There are plenty of students around the world who are over 18; an age requirement has nothing to do with school.
Also, I think TCO and GCJ are open for high school students too.
I trusted this comment. For example, TCO is eligible for 18 years or older.
So TCO is open to high school students who are 18 years or older. (I was 19 when graduating. I know people who were 20 when graduating, without failing a grade.)
How to D? :D
Say you are at cell (x, y), if you go to any cell at distance d from (x, y), either x + y changes by (+d or -d) or x - y changes by (+d or -d)
See tourist's code
"Xorify" two colorings:
and
Any proof for that?
Here is a representation of all cells which are exactly d away from
x
in our metric.

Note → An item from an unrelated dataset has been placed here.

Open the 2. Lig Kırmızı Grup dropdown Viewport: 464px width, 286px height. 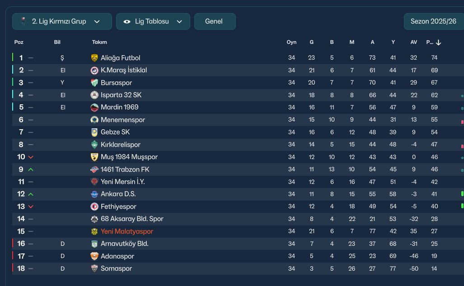(62, 21)
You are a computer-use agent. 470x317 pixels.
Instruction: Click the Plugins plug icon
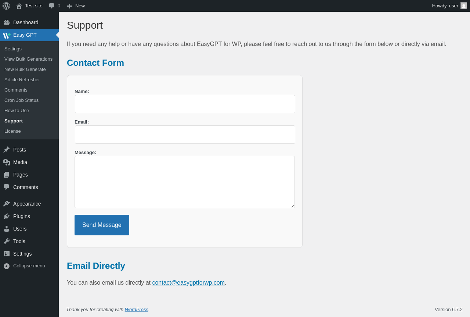(x=7, y=216)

Each of the stars is either on a edge of the diamond (the second coloring distinguishes it fromx
) or on a / edge (the first one distinguishes).Looks like no one calculated unofficial list of finalists (and there is no official list too).
1+1. LHiC — Europe 1st
1+2. tourist — Europe 2nd
1+3. apiad (jqdai0815?) — Asia 1st
2+2. Factorio — Asia 2nd
3+1. dotorya — Asia 3rd
3+2. ksun48 — North America 1st
4+2. Um_nik — Europe 3rd
6+1. sevenkplus — 1st
4+3. Marcin_smu — Europe 4th
7+1. KAN — 2nd
5+2. liympanda — 3rd
8+1. miaom — 4th
5+3. HellKitsune — 5th
7+2. cospleermusora (V--o_o--V?) — 6th
6+3. Shik — 7th
11+1. FizzyDavid — 8th
8+2. desert97 — 9th
12+1. Merkurev — 10th
8+3. Reyna — Africa and Middle East 1st
29+2. jerrym (jerry?) — South Pacific and Latin America 1st
AFAIK, miaom and FizzyDavid are high school student. liympanda has worked in Google for several years. They are both ineligible.
Confirmed. I'm not eligible for onsite, enjoyed in the problems very much :)
Sadly I won't be able to go since the finals are too close to my end-of-year exams.
Looking forward to up-solving the problems though!